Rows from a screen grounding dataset
◆ ◆ ◆ ◆ ◆

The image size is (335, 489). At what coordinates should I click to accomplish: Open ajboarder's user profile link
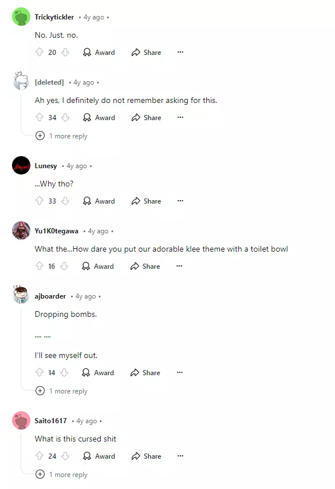[x=50, y=296]
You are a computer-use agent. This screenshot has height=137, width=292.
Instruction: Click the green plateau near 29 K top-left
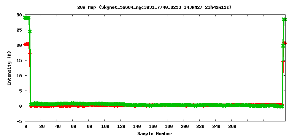tap(27, 18)
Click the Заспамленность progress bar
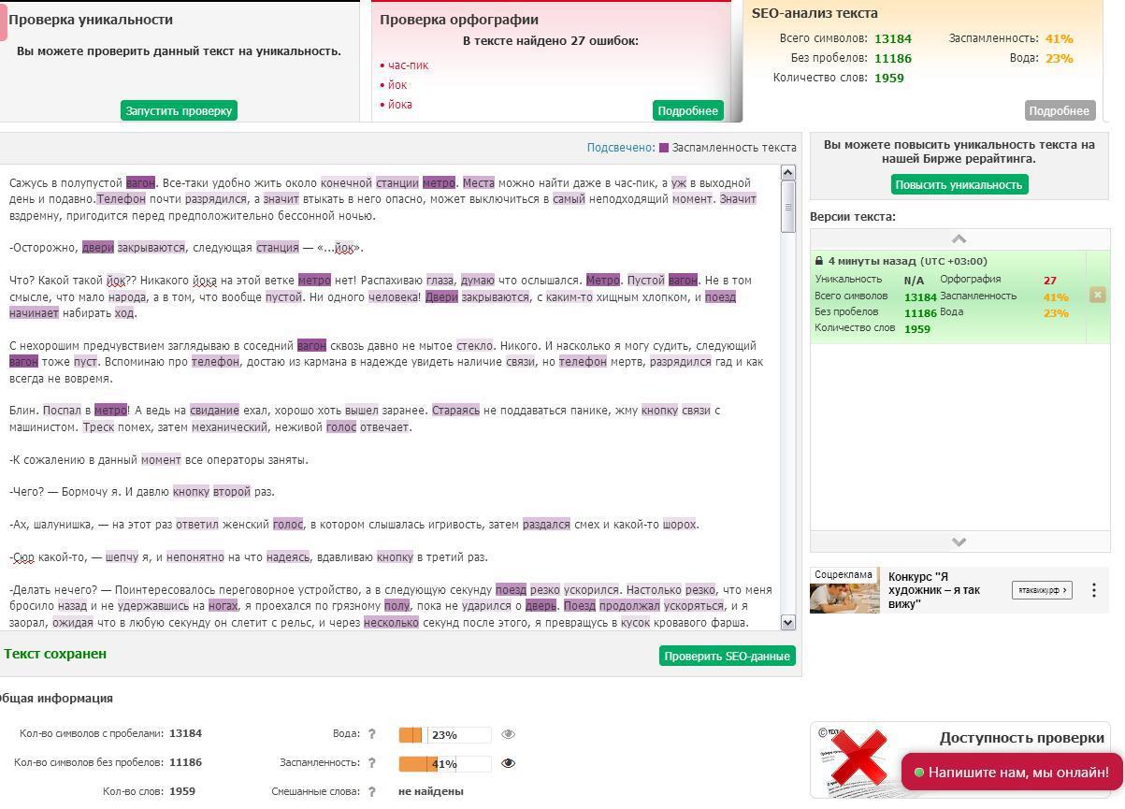 (x=444, y=764)
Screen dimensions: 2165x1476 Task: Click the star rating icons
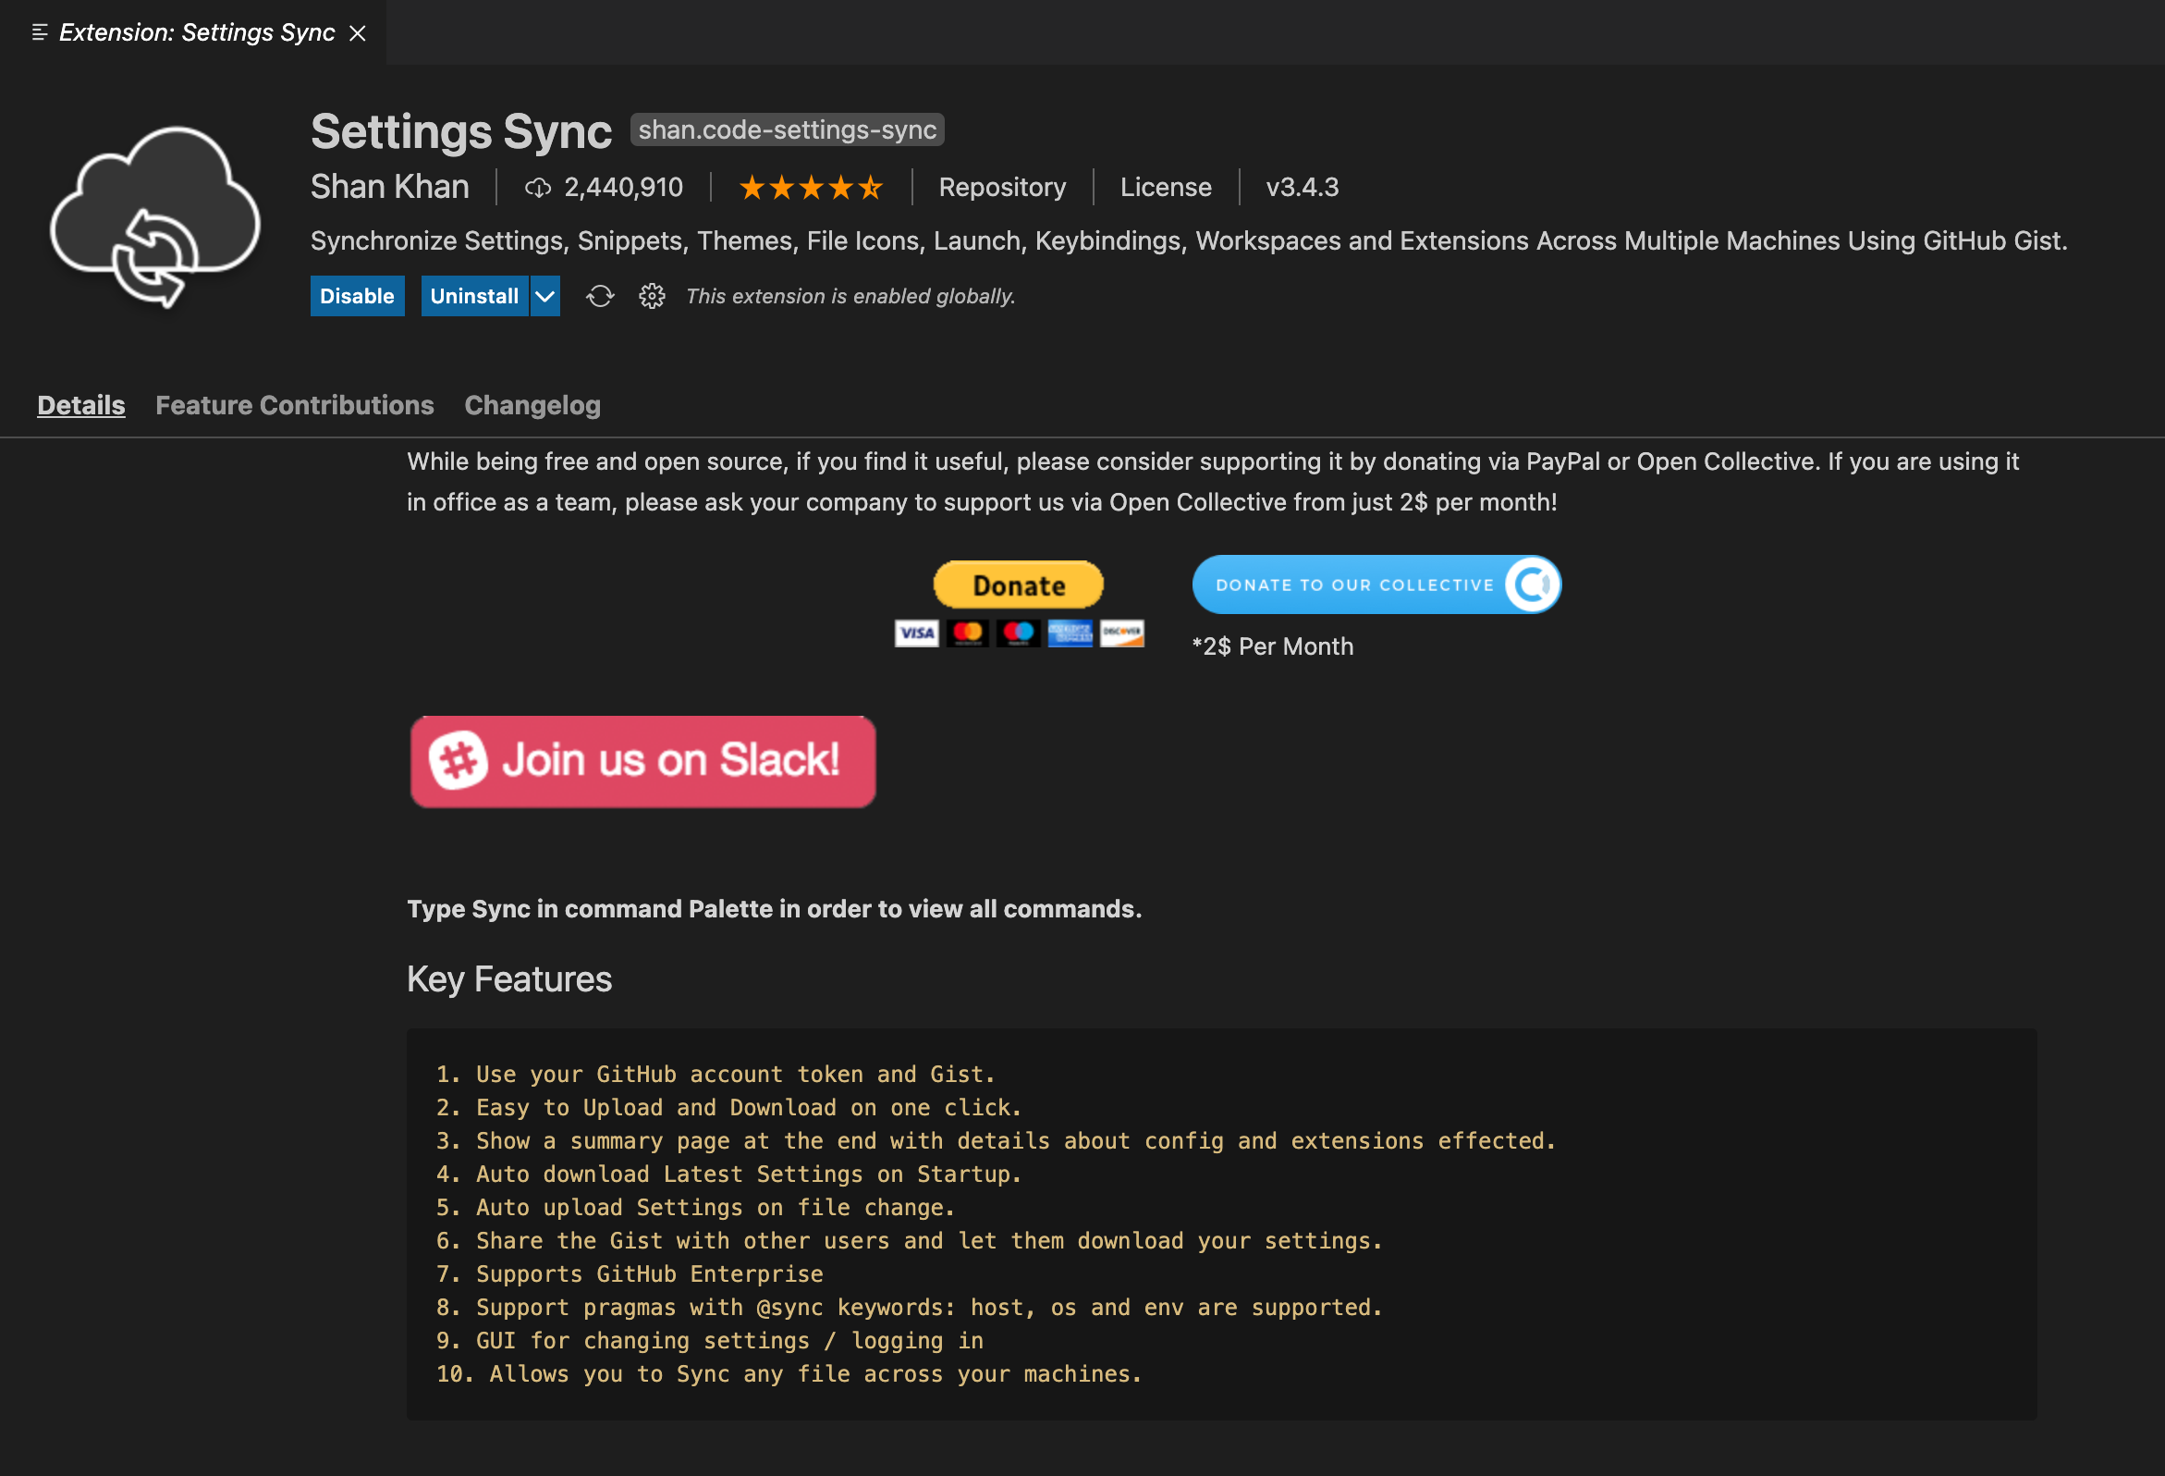click(x=810, y=188)
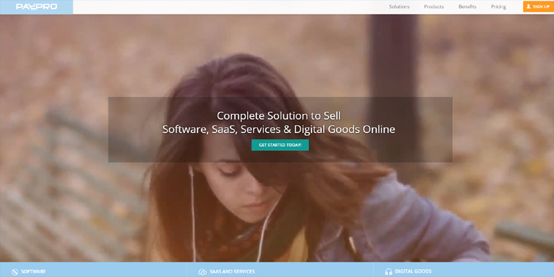554x277 pixels.
Task: Open the Products menu item
Action: (434, 7)
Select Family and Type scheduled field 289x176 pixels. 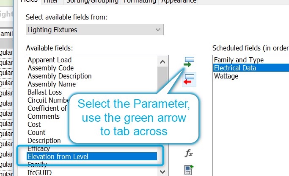(239, 60)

◆ ◆ ◆ ◆ ◆

*What to produce:* Identify each line in the items above that contains the word "Task" and copy those lines. Case counts when matching.

*Reply to the exercise:*
Screen dimensions: 2165x1476 Task: Click the star rating icons
Task: Open the Products menu item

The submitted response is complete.